ということで、家族のために一昨日は焼きそばをつくりました。もはや野菜多めの焼きそばというより焼きそば入りサラダに…。そもそも「これを使って」と渡された麺が冷凍のぼそぼその麺だったし、所謂やきそばのソースもなかったので別のソースで代用して、頑張っても大満足の味というわけにはいかなかったのですが、それでもみんなに美味しいと喜んでもらえたから、良しとしよう。
しかし私にとってはこれでもかという濃い味つけにしたのに、彼らはそれでも「ちょっと味が薄めね」とかいって更にTERIYAKIソースをダバタバかけるのであった・・!


今がまさに旬のキングサーモン。シンプルな野生の味でうまし!アラスカは海の幸が本当に素晴らしい。素材そのままを味わってちゃんと美味しいのが救いだ。ベイクドポテトも本場だ!
しかし、アラスカと言えどやはりアメリカ。客観的に見るアメリカ的食生活は、どこか根本的に間違っているというか歪みを感じる事も多いのです。食べたいだけ食べながら山盛りのダイエットサプリメント飲むような。旅をしていて、食が楽しみのメインに来ないのは私にしたらめずらしい(笑)!あんな小さいうちからコーラばかり飲んで、ピーナッツバタージェリーサンドイッチや、ピザやハンバーガーや、変な色のケーキや、揚げパンにチーズと唐揚げを挟んだようなものばかり大量に食べてちゃいかんよ。。。野菜食べないし。デザートは毎食きっちりだし。みんな好き嫌い多いし。
もちろん州や思想や職業やいろんな要素がアメリカにはあるし、ベジタリアンの人も多いし、あくまでこれまで私が見てきた範囲でということだけれど。アメリカが世界一の肥満大国であることは事実だからにゃー。アラスカでは素材はこんなに豊富なのに、もったいないな。かくいう私も留学中には10キロ近く増えました。。。

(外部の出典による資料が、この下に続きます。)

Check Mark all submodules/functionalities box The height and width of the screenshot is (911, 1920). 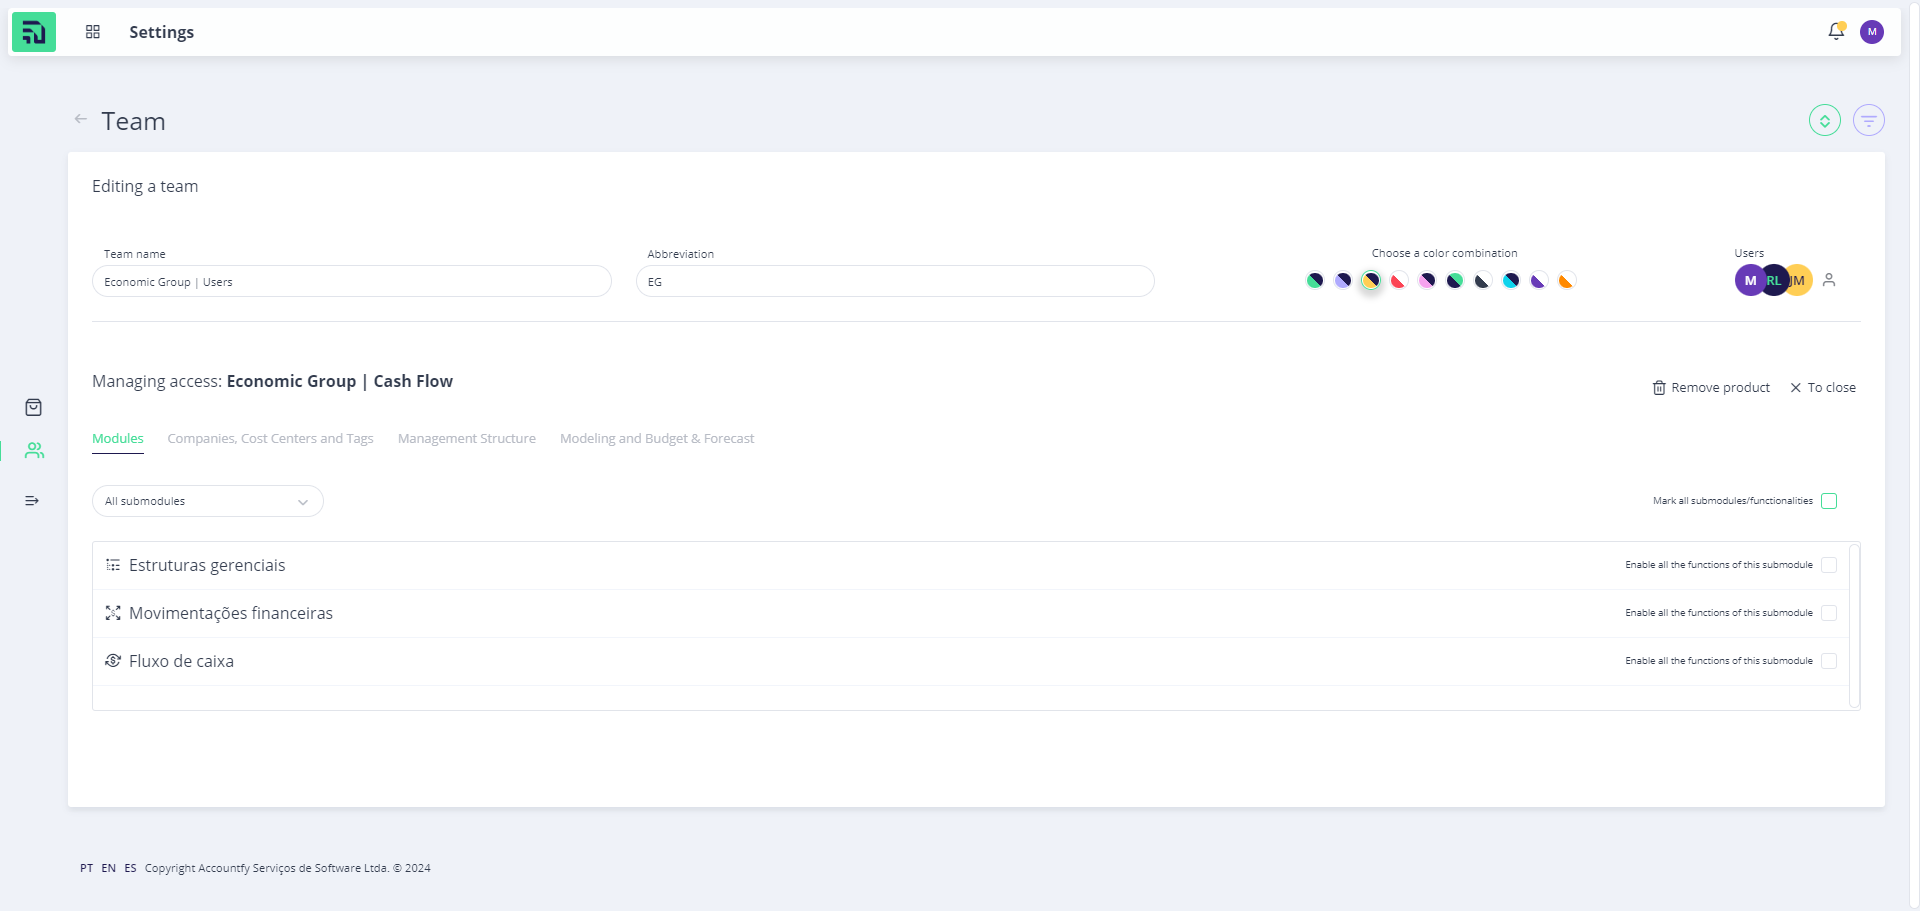pos(1829,501)
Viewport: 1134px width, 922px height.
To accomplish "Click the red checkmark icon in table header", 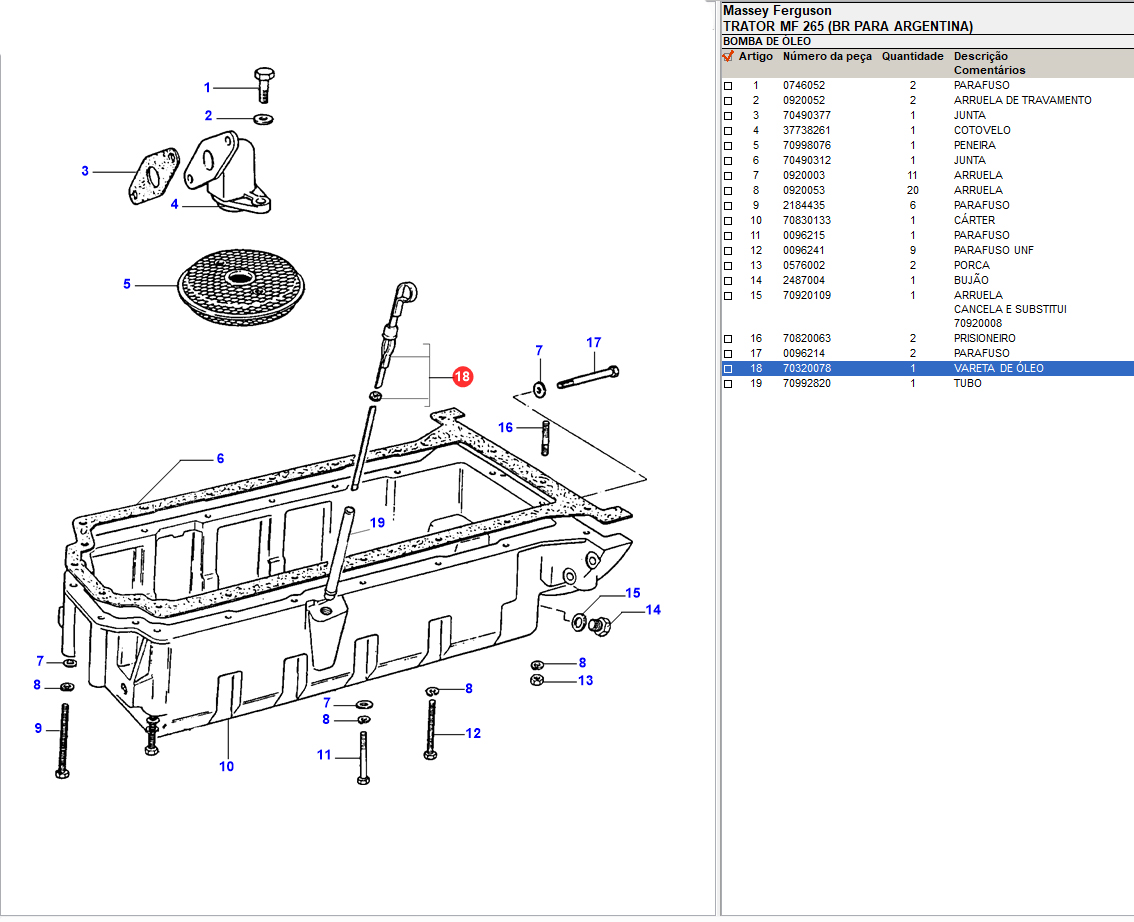I will (728, 57).
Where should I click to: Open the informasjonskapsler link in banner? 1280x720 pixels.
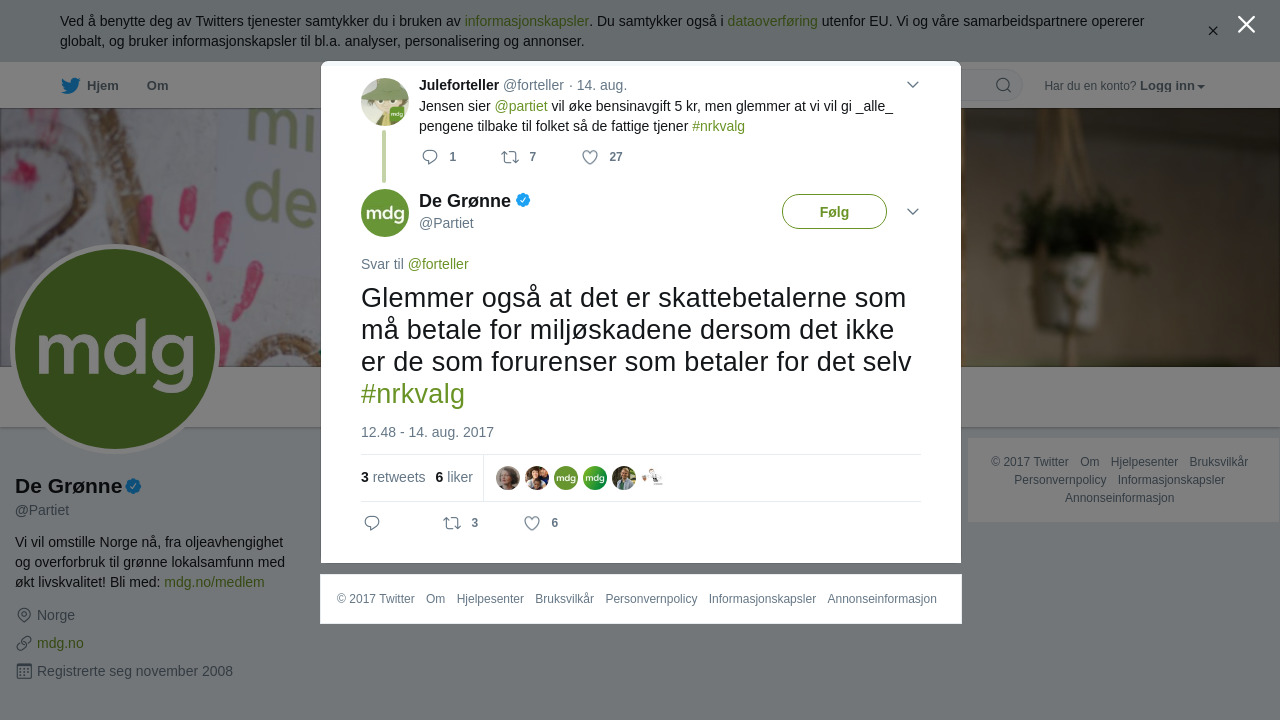click(x=526, y=21)
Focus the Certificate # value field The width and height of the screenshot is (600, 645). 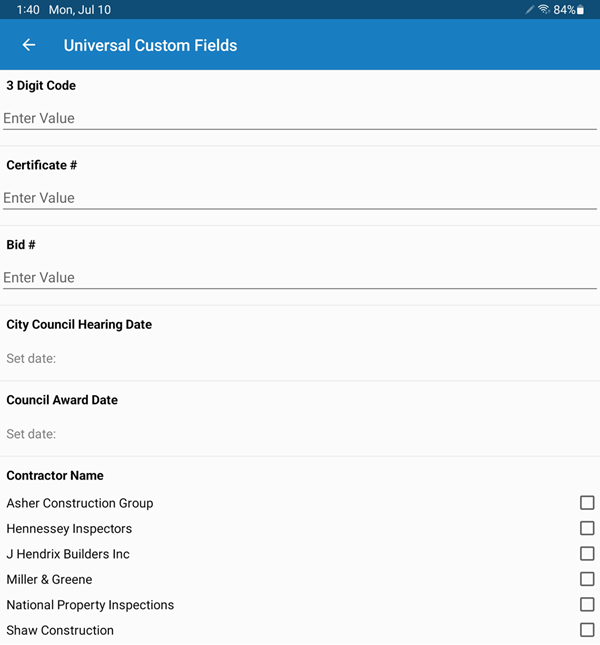[300, 198]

明日は私が家族のリクエストで何故か焼きそばを作ることになりました。これでもかっていうくらい野菜いれちゃる!

valdez

東京は暑いのだろうか。。こちらは真冬の寒さ!7月なのに息が白くて、今いるヴァルディズでは遠くに氷河が見えます。
寒い中外でBBQをしたり、ストーンサークル作りを手伝ったり、キングサーモンを食べたり、アラスカらしさを満喫した週末でした。

ここにはなんにもないけれど、何でもあるなあ、と思う。私が普段何でもあるなあ、と思っている世界には本当には何があるんだろう。

夕食を食べた後に、じゃあちょっとクマでも探しにいこうかってドライブできるなんて、なんて贅沢なんだろう。